Data:

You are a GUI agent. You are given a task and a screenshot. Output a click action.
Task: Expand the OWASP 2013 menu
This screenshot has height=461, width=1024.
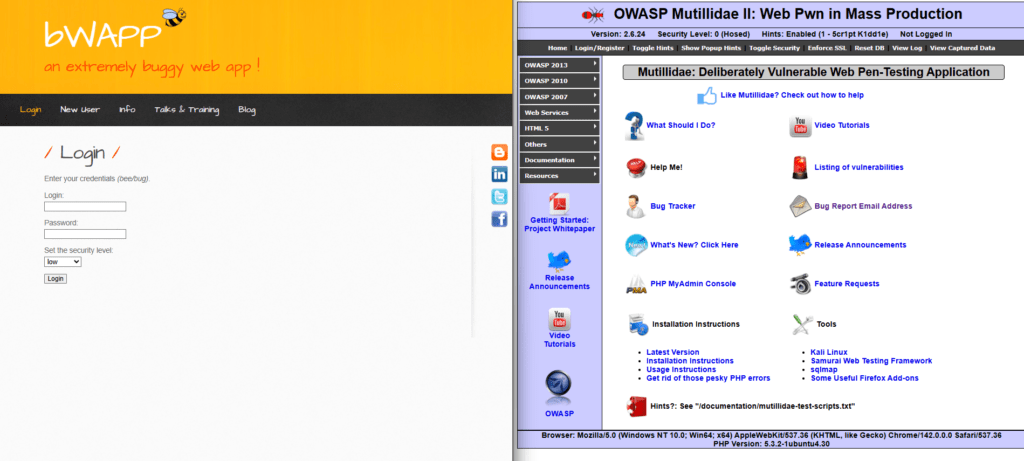coord(559,65)
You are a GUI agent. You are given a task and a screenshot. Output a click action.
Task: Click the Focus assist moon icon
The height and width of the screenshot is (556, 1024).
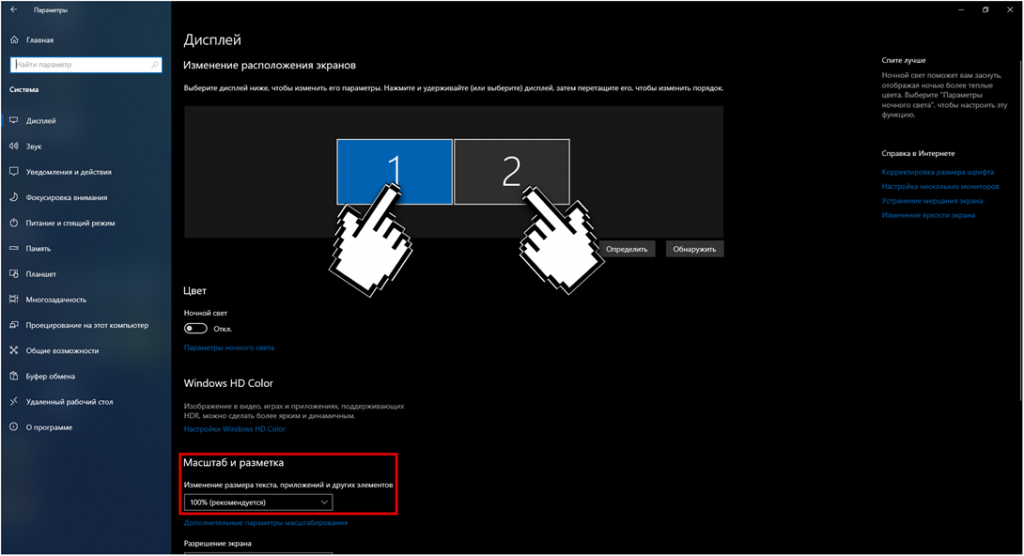click(x=14, y=197)
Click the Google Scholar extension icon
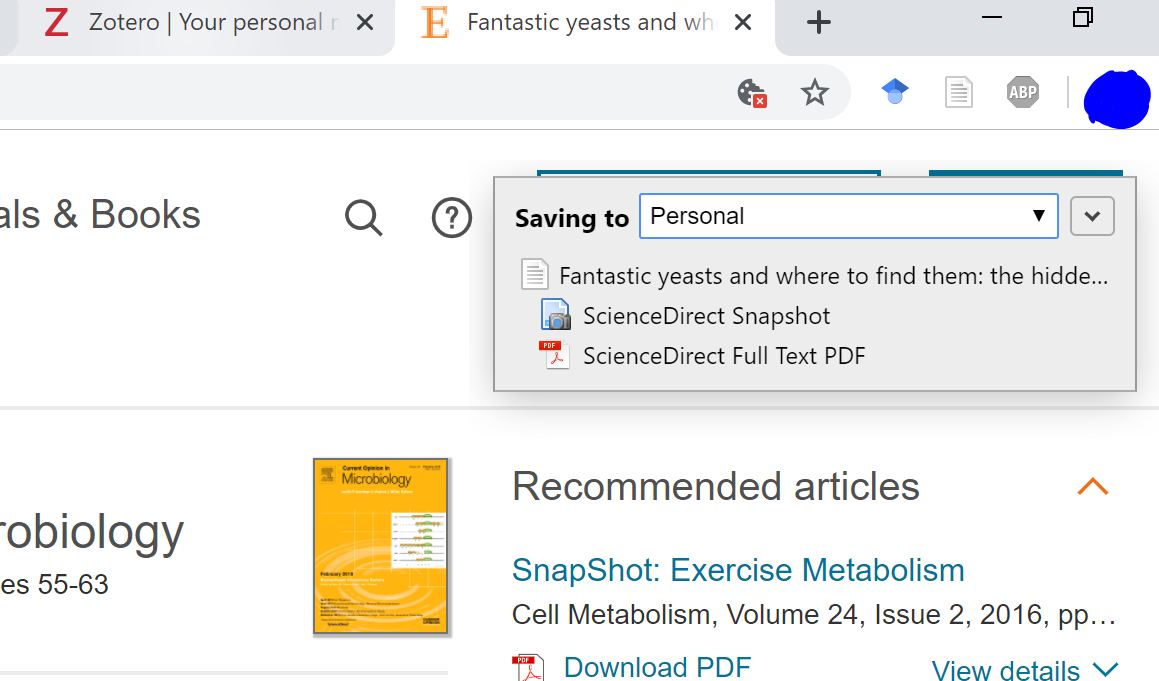Image resolution: width=1159 pixels, height=681 pixels. coord(895,93)
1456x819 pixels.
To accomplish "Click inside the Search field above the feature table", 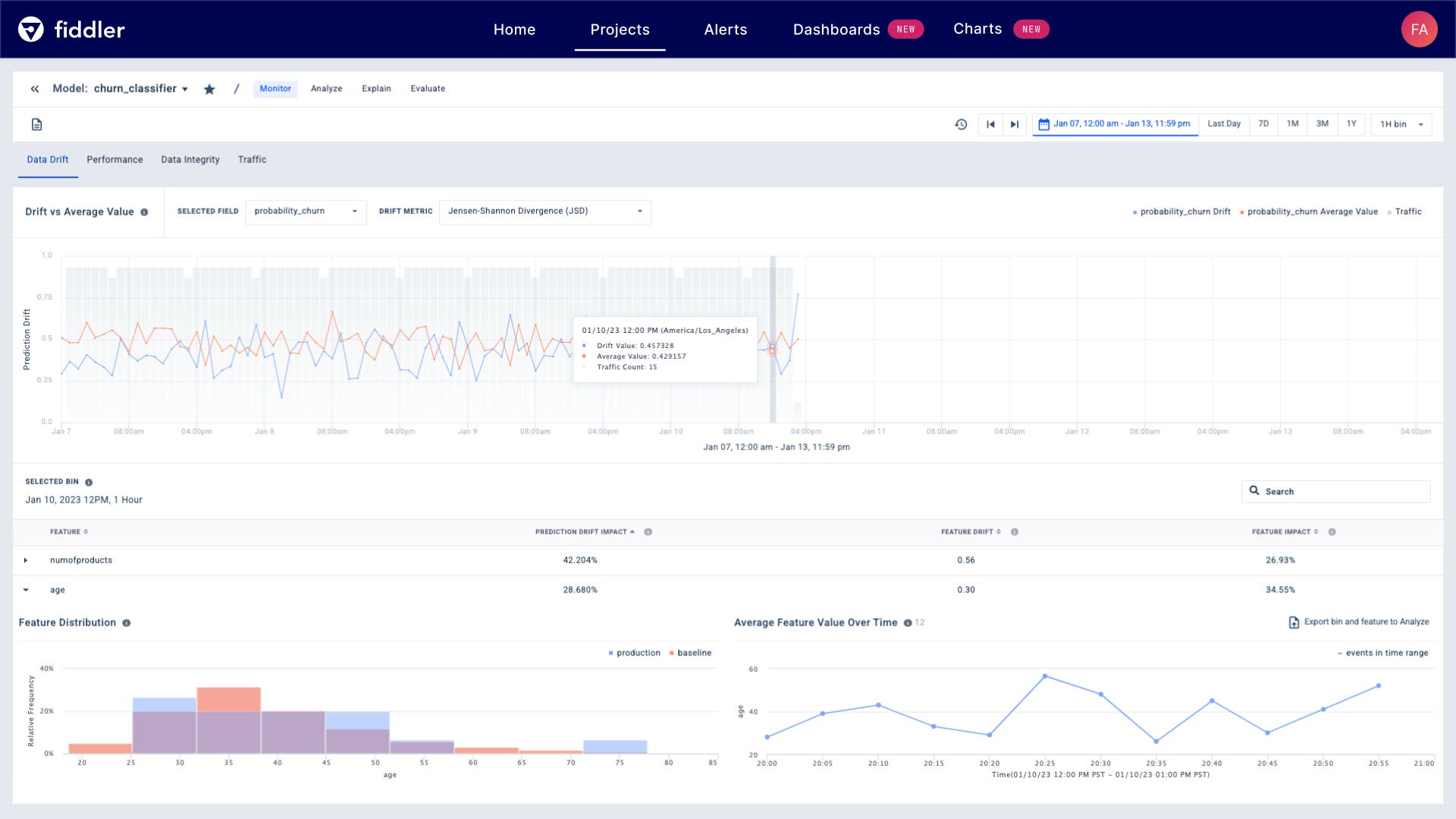I will (1335, 491).
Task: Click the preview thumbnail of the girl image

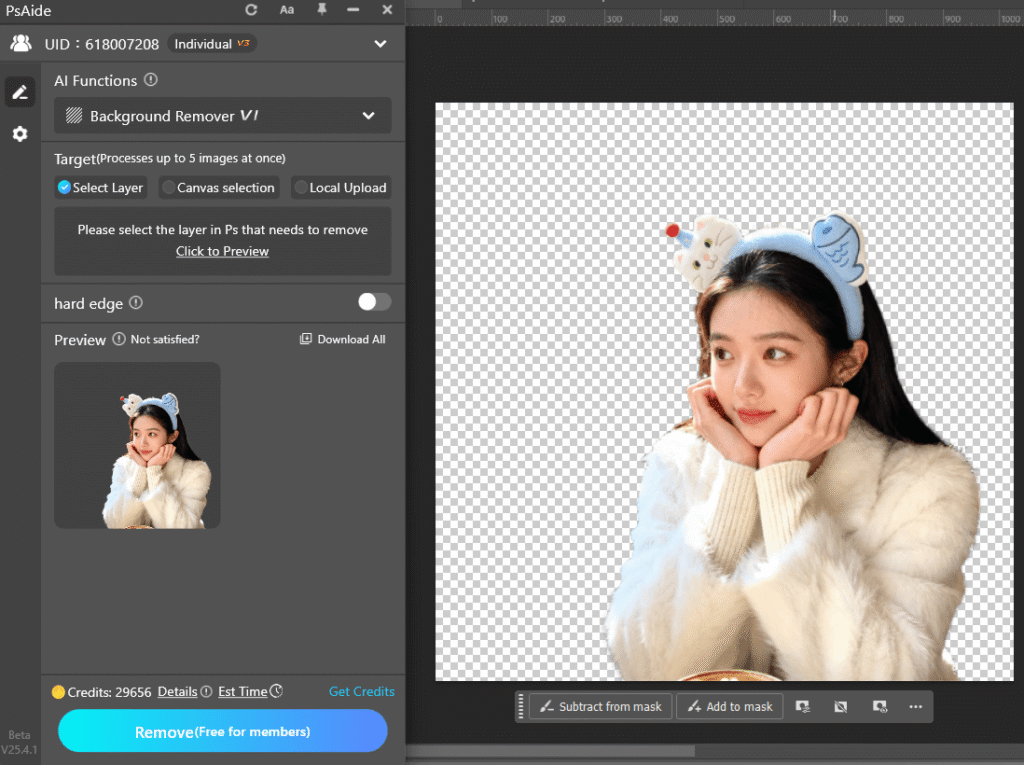Action: [137, 444]
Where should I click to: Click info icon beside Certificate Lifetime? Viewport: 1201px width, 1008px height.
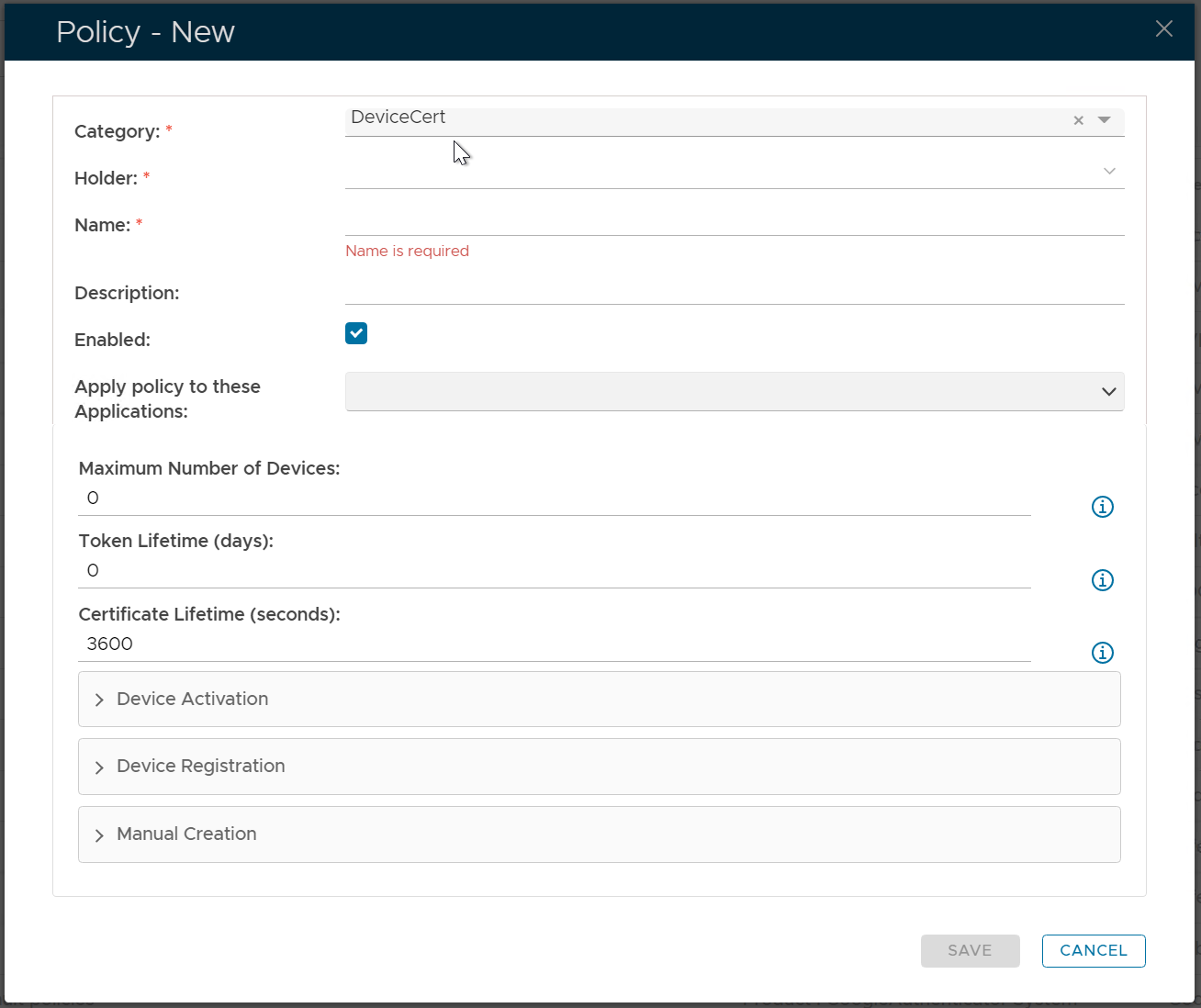1102,653

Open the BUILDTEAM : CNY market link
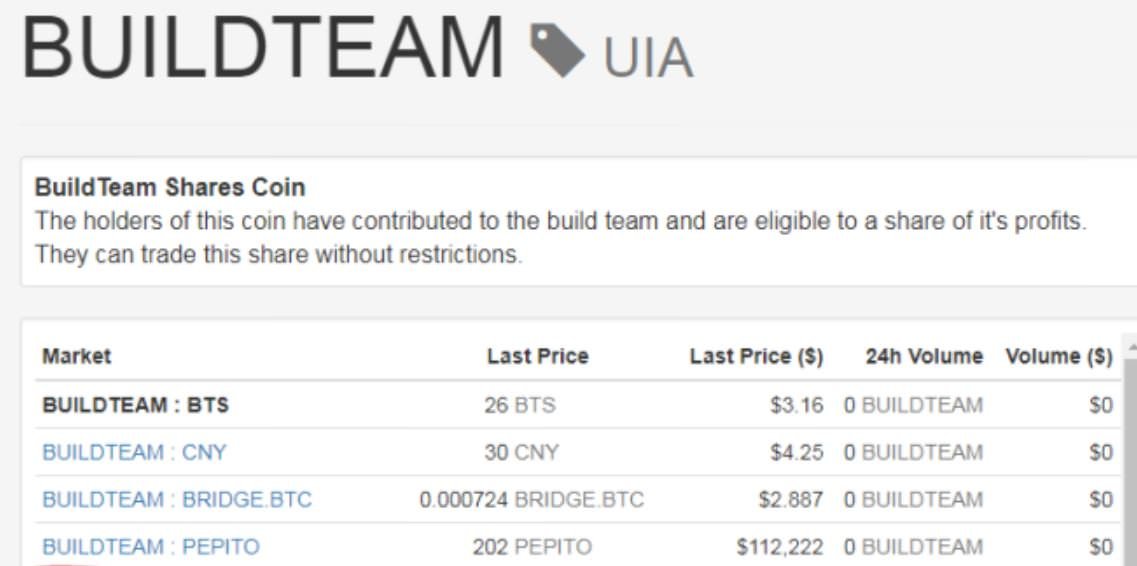(x=134, y=452)
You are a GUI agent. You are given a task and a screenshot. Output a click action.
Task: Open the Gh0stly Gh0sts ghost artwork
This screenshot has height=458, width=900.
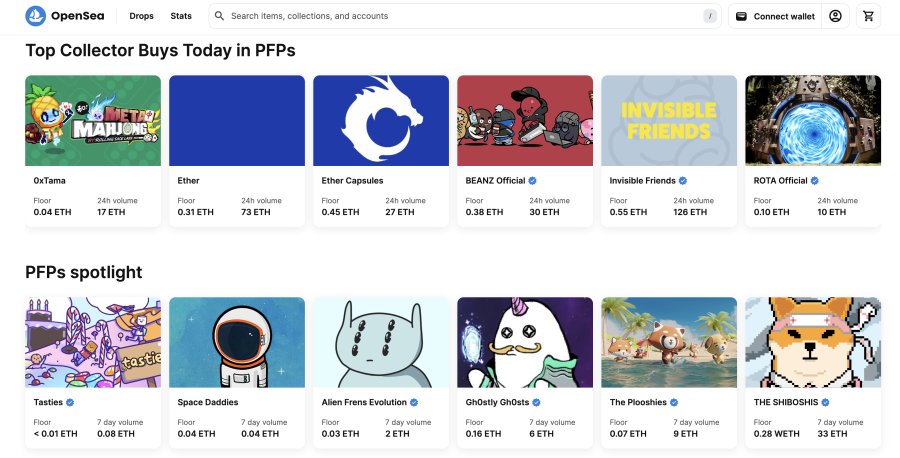pos(525,343)
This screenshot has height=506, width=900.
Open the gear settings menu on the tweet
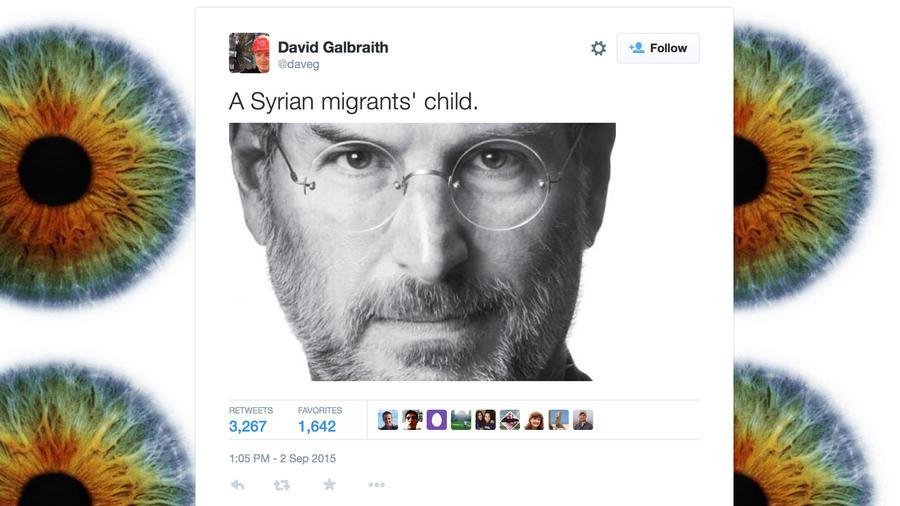598,48
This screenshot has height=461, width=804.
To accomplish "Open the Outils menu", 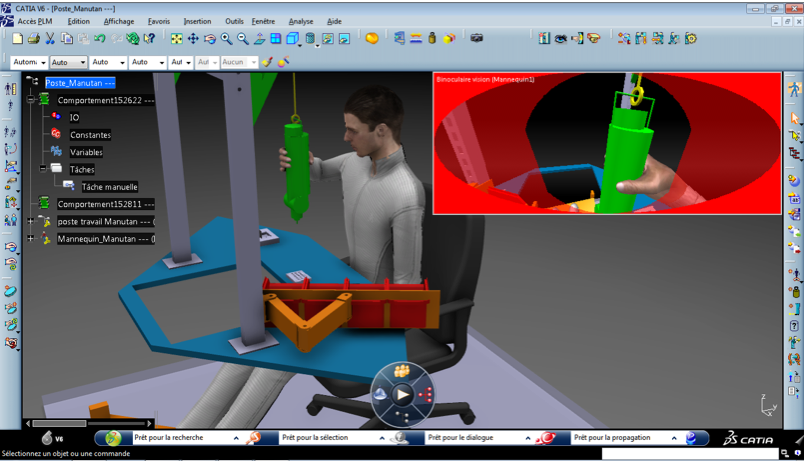I will coord(234,21).
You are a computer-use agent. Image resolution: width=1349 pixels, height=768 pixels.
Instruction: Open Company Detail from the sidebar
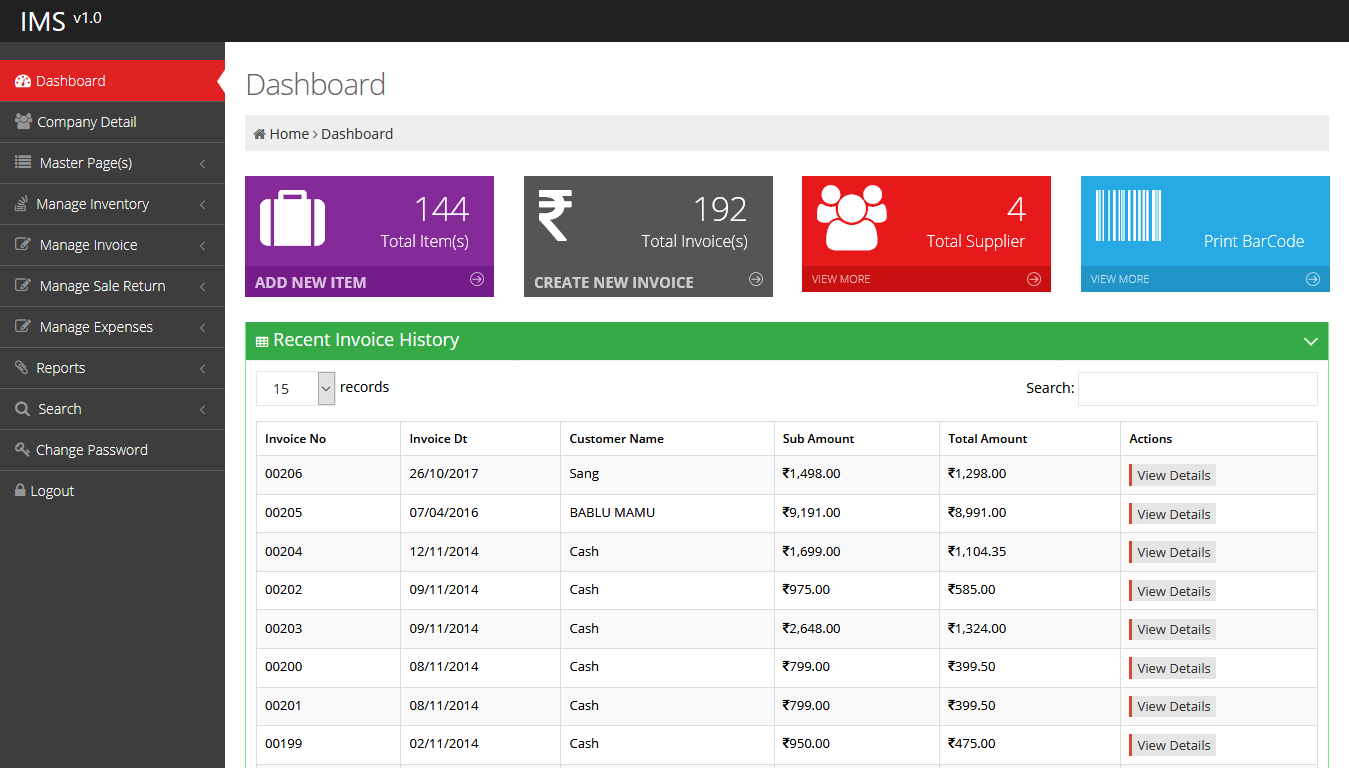(x=86, y=122)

Set problem: Rewrite the data from its start through the line containing "click(x=14, y=197)", both ends included, as a Markdown table with the columns No. and Text, giving each line its own numbered row and skipping blank lines. Leave the pictures out of the table.

Answer to the problem:
| No. | Text |
|---|---|
| 1 | You are a GUI agent. You are given a task and a screenshot. Output a click action. |
| 2 | Task: Expand the OWASP 2013 menu |
| 3 | This screenshot has height=461, width=1024. |
| 4 | coord(559,65) |
| 5 | You are a GUI agent. You are given a task and a screenshot. Output a click action. |
| 6 | Task: Click the Focus assist moon icon |
| 7 | The height and width of the screenshot is (556, 1024). |
| 8 | click(x=14, y=197) |